The 1970s and early 1980s in Canada were run, essentially, by Barack Obama, in the person of the America-hating incompetent-socialist demagogue leader of the Liberal Party of Canada, Pierre Elliott Trudeau. When he finally got tired and walked away in 1984, he left the country pining for a conservative renaissance, and Brian Mulroney rode that sentiment to leadership victory in the Progressive Conservative Party, and a landslide in the polls later that year. Despite running as a conservative warrior, Mulroney was the ultimate insider, foisted on the party membership from the Toronto-Montreal legal establishment, and rather than peeling back the Trudeau experiment, he expanded upon it by further nationalizing the health care system, adding a 7% tax-on-everything, and leaving us with crushing deficits that led Canada to the edge of credit rating downgrade.
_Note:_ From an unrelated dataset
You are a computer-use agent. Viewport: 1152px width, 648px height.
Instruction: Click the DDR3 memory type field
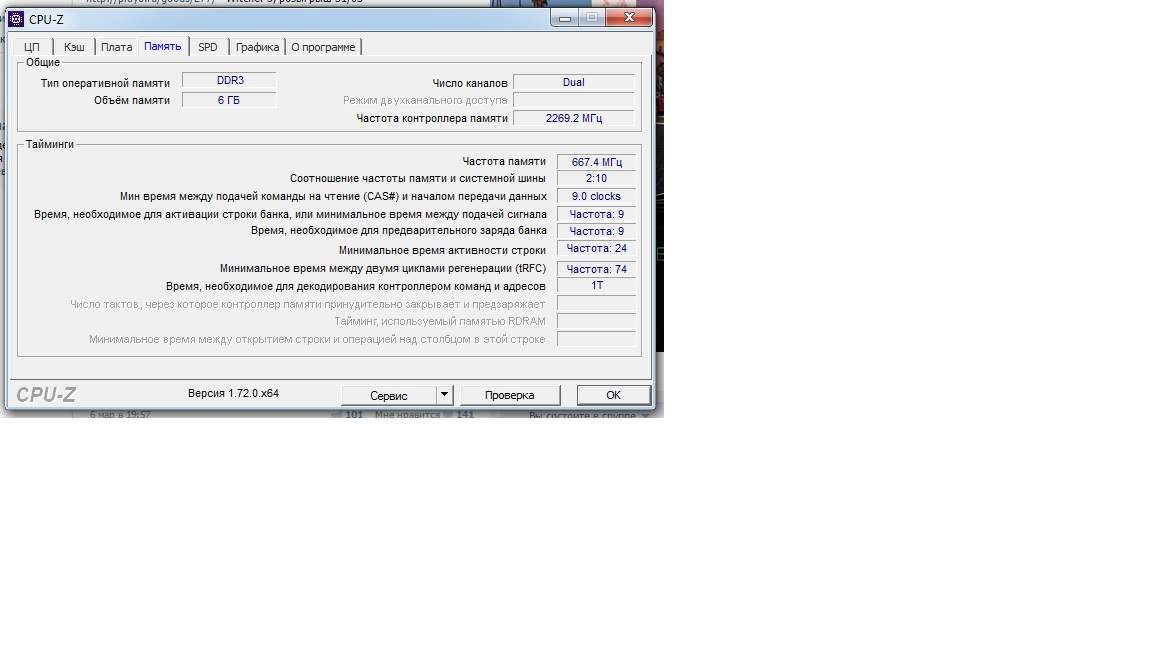[229, 81]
In the 1993 election, with the Conservative-in-name-only Mulroney abandoning ship, and the socialist Liberal Party running on a platform to the right of the Progressive Conservatives, the results came in: the PC Party, the purported conservative side of what was essentially a two-party system, was destroyed. It held on to just two seats in Parliament, and never recovered. Stephen Harper’s Conservative government in Canada today is a result of the gutting and scuttling of that party by small-c conservatives in the ensuing years, forming it eventually into today’s ruling Conservative Party of Canada.
How does this relate to Palin’s comments on Trump and Paul? The key is what happened from 1984, when our McCain-Romney figure (Mulroney) took over, until 1993, when his party essentially disappeared. On two fronts, Mulroney ignored his base. In Quebec, Canada’s second-largest province, the big-government federalist encroachment so enraged the French-majority voters that they left to start their own separatist party that nearly ripped the country apart via referendum in 1995. In Alberta, Canada’s energy-producing behemoth, the big-government encroachment so enraged the rugged individualists of the West that they founded a new party, the Reform Party of Canada, which was essentially our Tea Party movement of the 1990s. (Not coincidentally, Stephen Harper was a founding member of the Reform Party after abandoning Mulroney’s PC’s.)
The splintering of the PC party, a direct result of the establishment placing a higher priority on centralizing federal power than on promoting the will of the grassroots, led to 13 years of corrupt and aimless Liberal Party rule, while the grassroots worked tirelessly to organize and establish itself as a viable national alternative under Harper. But now that a principled conservative party is in charge (not that it doesn’t have its share of RINOs, but that’s for another day), we have a principled government in Canada that, with the majority mandate earned in the 2011 election, is finally beginning to peel back the layers of federalist socialist intrusion into the lives of Canadian citizens.
So don’t dismiss Palin’s apparent defense of Trump and Paul-bots as nonsensical rantings or bitterness. The splintering of the Republican voting base could open up the danger of another decade in the wilderness, and Palin knows this. It’s not so much the loss of Trump-ites (of which there are few) or Paulites (of which there are a few more) she is concerned about. It’s the attitude of dismissiveness by the establishment that could ultimately result in the loss of the Tea Party constituency – and that would be a disaster for the Republicans. And the implication is this: if the Republican establishment tries to force an American Brian Mulroney on the grassroots, the Republican party will be be no more. And the rebuilding under a different name could begin at any time.